What the task requires —
From the passage below on the Diels–Alder reaction of 1,8-dichloroanthracene, list every bridge-head proton whose NMR signal is reported, each with its chemical shift in ppm.

The DA reaction of 1,8-dichloroanthracene 1 with 1-cynavinyl acetate 3 afforded 6 anti, 6 syn, and 6 dec. The steric effect of acetoxy substituent, beside the nitrile group on the dienophile, slightly increases the formation of regioisomer 6 anti, since the ratio of 6 anti: 6 syn: 6 dec regioisomers is 2.7:1:2.5, respectively. In case of 10-allyl-1,8-dichloroanthracene, only anti isomer had been obtained when allowed 10-allyl-1,8-dichloroanthracene to react with the same dienophile 1-cyanovinyl acetate 3. This may be attributed to the strong steric effect of the ally substituent [25]. Interestingly, the tracing of these isomers on TLC using the solvent system EA/PE 1:5 showed that Rf of 6 anti is the largest one and Rf of 6 dec is larger than 6 syn (Figure S3). After immersing this TLC in vanillin stain, the 6 anti and 6 syn exhibited yellow color, but 6 dec did not. However, the 6 dec spot was the most fluorescent under the UV lamp. Furthermore, the migration of these compounds on the TLC plate was consistent with their chemical nature, as the 6 anti and 6 syn had two chlorine atoms, but the 6 dec did not. The NMR signals assigned to the bridge-head protons are presented in the Table 2. It is clear that isomer 6 anti is the major, because the steric effect resulted from the acetoxy (OCOCH3) and nitrile (CN) groups. The bridge-head proton H-9 of the isomer anti 6 appeared at δ 5.12 ppm and assigned as singlet, on the other hands, the proton H-10 appeared at 5.38 ppm as triplet with coupling constants J 2.8 Hz, while the signal of the corresponding proton H-9′ of the isomer syn 6 appeared at δ 4.41 ppm, as triplet with coupling constants J 2.8Hz, indeed, the proton H-10′ appeared at δ 6.09 ppm as broad singlet, as well, the proton H-9″ of the dechlorinated isomer dec 7 appeared at upfield δ 4.36 ppm, as triplet, with coupling constants J 2.0Hz. Finally, the proton H-10″ appeared at δ 5.07 ppm as singlet. The upfield shifting of the H-9″ signals in the isomer dec 6, comparison to the isomer anti 7, may be attributed to the absence of chlorine atoms (Cl).

(Saved data entries)
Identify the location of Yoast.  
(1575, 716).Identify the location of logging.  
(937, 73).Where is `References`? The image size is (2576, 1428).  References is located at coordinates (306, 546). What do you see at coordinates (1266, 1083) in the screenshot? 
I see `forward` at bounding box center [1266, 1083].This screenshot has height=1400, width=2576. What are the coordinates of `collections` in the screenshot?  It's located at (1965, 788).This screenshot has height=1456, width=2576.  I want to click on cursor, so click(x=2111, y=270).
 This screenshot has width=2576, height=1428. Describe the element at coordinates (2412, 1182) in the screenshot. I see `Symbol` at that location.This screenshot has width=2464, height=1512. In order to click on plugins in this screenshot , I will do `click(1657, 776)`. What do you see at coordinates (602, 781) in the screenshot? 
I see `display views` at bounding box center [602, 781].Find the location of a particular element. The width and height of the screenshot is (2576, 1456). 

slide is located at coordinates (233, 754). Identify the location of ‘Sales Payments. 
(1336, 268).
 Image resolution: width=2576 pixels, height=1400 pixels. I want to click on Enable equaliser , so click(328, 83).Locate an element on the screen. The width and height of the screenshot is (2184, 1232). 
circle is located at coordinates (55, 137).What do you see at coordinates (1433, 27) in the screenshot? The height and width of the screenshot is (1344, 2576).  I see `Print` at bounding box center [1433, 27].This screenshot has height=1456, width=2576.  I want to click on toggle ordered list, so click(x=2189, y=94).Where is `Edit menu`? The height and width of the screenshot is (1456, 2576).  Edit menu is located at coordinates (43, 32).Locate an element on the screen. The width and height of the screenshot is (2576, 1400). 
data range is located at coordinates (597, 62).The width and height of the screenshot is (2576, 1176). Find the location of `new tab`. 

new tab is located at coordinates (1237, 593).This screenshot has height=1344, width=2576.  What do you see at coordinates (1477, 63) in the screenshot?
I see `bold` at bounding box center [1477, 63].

Reply to the exercise —
H-9: δ 5.12 ppm
H-10: δ 5.38 ppm
H-9′: δ 4.41 ppm
H-10′: δ 6.09 ppm
H-9″: δ 4.36 ppm
H-10″: δ 5.07 ppm